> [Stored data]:
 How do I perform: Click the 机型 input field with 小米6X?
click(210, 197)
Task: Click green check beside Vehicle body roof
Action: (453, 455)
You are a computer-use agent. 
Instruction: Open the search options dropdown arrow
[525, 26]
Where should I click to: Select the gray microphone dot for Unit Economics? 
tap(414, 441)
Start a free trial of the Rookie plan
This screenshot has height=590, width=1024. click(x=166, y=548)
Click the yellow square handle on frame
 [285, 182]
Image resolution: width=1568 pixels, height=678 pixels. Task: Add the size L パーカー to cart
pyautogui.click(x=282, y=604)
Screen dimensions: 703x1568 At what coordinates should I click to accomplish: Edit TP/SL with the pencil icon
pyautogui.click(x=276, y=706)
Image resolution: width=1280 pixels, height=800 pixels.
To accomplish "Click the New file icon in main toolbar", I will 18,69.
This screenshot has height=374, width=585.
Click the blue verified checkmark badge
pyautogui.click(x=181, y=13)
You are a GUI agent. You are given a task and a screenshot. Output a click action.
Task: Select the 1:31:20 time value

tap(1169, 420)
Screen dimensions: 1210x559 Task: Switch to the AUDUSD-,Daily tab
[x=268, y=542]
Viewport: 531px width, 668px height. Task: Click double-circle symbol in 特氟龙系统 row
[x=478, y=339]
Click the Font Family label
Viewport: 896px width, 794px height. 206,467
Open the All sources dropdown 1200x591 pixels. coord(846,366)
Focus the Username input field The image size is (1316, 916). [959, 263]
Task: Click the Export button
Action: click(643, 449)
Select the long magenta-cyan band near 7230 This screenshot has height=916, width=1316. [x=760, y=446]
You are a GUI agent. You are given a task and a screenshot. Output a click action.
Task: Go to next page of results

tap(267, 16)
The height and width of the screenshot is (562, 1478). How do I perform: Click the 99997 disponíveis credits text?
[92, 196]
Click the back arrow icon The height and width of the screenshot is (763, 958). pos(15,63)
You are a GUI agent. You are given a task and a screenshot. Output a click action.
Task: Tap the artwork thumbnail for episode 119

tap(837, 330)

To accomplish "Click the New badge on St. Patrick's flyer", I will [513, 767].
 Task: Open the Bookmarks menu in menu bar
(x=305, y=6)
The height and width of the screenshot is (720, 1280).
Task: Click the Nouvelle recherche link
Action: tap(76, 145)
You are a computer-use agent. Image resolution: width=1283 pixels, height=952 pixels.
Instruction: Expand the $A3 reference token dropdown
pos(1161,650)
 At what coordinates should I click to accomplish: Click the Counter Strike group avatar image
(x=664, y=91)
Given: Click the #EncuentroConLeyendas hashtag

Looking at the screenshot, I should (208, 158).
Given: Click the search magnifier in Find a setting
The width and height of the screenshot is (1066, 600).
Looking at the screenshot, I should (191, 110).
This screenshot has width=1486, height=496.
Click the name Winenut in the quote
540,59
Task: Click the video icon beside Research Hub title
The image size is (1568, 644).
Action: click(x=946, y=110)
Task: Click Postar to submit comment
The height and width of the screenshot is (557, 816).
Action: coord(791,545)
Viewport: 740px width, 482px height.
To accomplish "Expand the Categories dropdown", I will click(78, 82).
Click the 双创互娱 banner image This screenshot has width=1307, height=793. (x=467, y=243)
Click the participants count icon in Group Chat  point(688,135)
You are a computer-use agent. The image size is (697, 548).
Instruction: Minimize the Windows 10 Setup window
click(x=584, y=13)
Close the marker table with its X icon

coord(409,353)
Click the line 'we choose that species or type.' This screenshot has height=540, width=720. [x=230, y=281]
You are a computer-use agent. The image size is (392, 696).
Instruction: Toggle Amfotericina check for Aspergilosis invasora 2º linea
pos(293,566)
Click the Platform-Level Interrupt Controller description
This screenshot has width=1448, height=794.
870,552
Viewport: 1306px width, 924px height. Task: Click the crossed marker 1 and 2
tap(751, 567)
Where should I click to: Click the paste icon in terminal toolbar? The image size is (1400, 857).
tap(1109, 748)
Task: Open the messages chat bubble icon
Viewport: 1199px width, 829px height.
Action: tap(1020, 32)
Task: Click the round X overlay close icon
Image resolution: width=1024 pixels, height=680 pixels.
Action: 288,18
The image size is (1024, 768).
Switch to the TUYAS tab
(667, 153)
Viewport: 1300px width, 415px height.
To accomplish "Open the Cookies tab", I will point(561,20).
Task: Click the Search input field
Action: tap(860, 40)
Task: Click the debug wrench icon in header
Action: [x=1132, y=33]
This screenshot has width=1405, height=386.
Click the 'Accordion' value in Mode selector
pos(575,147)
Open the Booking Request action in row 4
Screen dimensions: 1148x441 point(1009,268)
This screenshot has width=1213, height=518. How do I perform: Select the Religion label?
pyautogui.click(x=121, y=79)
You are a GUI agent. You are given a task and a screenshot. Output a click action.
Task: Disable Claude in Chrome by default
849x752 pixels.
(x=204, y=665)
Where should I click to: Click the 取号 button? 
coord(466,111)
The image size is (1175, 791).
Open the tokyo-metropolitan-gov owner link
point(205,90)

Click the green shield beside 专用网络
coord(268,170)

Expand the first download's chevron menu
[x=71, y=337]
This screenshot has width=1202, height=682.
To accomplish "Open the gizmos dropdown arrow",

> [Assignment]: Set out exactly the run of lines that begins at the line holding "Image resolution: width=1024" and ends at the last line of the data.

> [Expected output]:
Image resolution: width=1024 pixels, height=680 pixels.
Action: 288,18
The image size is (1024, 768).
Switch to the TUYAS tab
(667, 153)
Viewport: 1300px width, 415px height.
To accomplish "Open the Cookies tab", I will point(561,20).
Task: Click the Search input field
Action: tap(860, 40)
Task: Click the debug wrench icon in header
Action: [x=1132, y=33]
This screenshot has width=1405, height=386.
Click the 'Accordion' value in Mode selector
pos(575,147)
Open the Booking Request action in row 4
Screen dimensions: 1148x441 point(1009,268)
This screenshot has width=1213, height=518. How do I perform: Select the Religion label?
pyautogui.click(x=121, y=79)
You are a GUI agent. You are given a task and a screenshot. Output a click action.
Task: Disable Claude in Chrome by default
849x752 pixels.
(x=204, y=665)
Where should I click to: Click the 取号 button? 
coord(466,111)
The image size is (1175, 791).
Open the tokyo-metropolitan-gov owner link
point(205,90)

Click the green shield beside 专用网络
coord(268,170)

Expand the first download's chevron menu
[x=71, y=337]
This screenshot has width=1202, height=682.
To accomplish "Open the gizmos dropdown arrow",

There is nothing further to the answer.